A question for our conservative readers.

Did our intervention in Iraq cause the Iraqi people to be more vulnerable?

Was the benefits of Saddam's departure worth the problems we have today?

Which do you think was better a secular government under Saddam or an Islamist or extremist government under ISIS?

Tell me truthfully was the invasion a colossal blunder?

2. A1994
Centerville, UT,
Aug. 9, 2014

@Iron Rod

The Iraqi people would be butchered regardless. But from an American national security standpoint, it would probably be better to have a stable dictatorship. But ultimately, your question is pointless because that's not where we are anymore. You can only deal with the here and now. The real question is whether Obama will use the necessary force to destroy (not contain) ISIS. If he does, he might actually have a legacy. My guess is that he won't.

3. fani
wj, UT,
Aug. 9, 2014

"Obama said he won't close the U.S. Embassy or the Irbil consulate, which means American troops and diplomats will remain on the ground who will need protecting.
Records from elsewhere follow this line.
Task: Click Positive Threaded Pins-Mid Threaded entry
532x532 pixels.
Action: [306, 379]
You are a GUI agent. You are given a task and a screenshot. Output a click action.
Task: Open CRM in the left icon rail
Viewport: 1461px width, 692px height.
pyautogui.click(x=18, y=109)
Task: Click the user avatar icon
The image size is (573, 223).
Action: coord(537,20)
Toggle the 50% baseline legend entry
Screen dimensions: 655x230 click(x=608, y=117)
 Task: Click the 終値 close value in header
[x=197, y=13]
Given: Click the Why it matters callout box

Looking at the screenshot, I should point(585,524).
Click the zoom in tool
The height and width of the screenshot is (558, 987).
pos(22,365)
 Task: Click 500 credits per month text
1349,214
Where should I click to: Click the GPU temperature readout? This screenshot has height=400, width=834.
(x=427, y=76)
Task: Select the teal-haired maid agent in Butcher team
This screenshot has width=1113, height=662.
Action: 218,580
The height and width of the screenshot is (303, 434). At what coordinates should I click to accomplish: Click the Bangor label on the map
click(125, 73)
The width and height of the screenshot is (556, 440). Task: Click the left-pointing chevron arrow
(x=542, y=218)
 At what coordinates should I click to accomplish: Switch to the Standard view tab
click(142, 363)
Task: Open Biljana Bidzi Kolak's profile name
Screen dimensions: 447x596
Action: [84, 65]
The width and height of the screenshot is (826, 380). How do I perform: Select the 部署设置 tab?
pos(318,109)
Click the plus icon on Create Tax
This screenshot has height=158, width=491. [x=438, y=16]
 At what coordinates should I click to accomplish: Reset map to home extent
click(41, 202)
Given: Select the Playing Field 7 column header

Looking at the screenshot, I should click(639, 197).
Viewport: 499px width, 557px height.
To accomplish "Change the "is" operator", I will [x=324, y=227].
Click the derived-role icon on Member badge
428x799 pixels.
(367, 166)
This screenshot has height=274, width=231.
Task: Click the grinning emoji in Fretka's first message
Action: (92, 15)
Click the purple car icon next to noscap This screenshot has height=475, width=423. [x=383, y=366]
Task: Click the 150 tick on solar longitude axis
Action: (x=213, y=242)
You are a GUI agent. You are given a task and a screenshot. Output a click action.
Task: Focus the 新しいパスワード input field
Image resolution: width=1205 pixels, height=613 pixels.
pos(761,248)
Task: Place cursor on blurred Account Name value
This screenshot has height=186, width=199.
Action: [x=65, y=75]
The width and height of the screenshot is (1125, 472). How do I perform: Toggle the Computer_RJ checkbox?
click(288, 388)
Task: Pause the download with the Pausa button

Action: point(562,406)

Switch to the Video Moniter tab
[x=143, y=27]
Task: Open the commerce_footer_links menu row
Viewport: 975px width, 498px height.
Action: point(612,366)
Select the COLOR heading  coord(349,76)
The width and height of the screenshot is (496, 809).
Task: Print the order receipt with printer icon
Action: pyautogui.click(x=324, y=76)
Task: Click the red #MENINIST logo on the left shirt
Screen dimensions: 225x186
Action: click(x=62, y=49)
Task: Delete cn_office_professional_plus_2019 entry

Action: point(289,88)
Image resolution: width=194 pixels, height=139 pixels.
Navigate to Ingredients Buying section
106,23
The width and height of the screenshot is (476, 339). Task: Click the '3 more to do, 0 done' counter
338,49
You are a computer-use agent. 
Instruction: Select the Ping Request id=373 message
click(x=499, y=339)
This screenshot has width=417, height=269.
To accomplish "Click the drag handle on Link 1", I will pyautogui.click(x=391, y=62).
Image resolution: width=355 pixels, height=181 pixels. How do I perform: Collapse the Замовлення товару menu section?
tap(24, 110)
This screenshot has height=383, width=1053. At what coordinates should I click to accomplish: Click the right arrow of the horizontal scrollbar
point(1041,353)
He said where U.S. personnel are threatened, it's his obligation as commander in chief to protect them."

These are all good unless our US personnel contradicts the political talking points, then they will be left to fend for themselves, does Benghazi ring a bell?

4. Iron Rod
Salt Lake City, UT,
Aug. 9, 2014

RE A 1994
Centerville, UT

Why is it so hard for people to admit that they were wrong about the Iraqi invasion?

"But ultimately, your question is point less because that's not where we are anymore. You can only deal with the here and now."

Many people simply do not want to talk about it because they would like it to go away.
Their response is similar "Oh it is old news"

Plain and simple we were fooled into attacking Iraq. It is highly important that this not happen again. Look at the drum beat for attacking Iran from the same groups.

We need to acknowledge our mistakes and learn from them.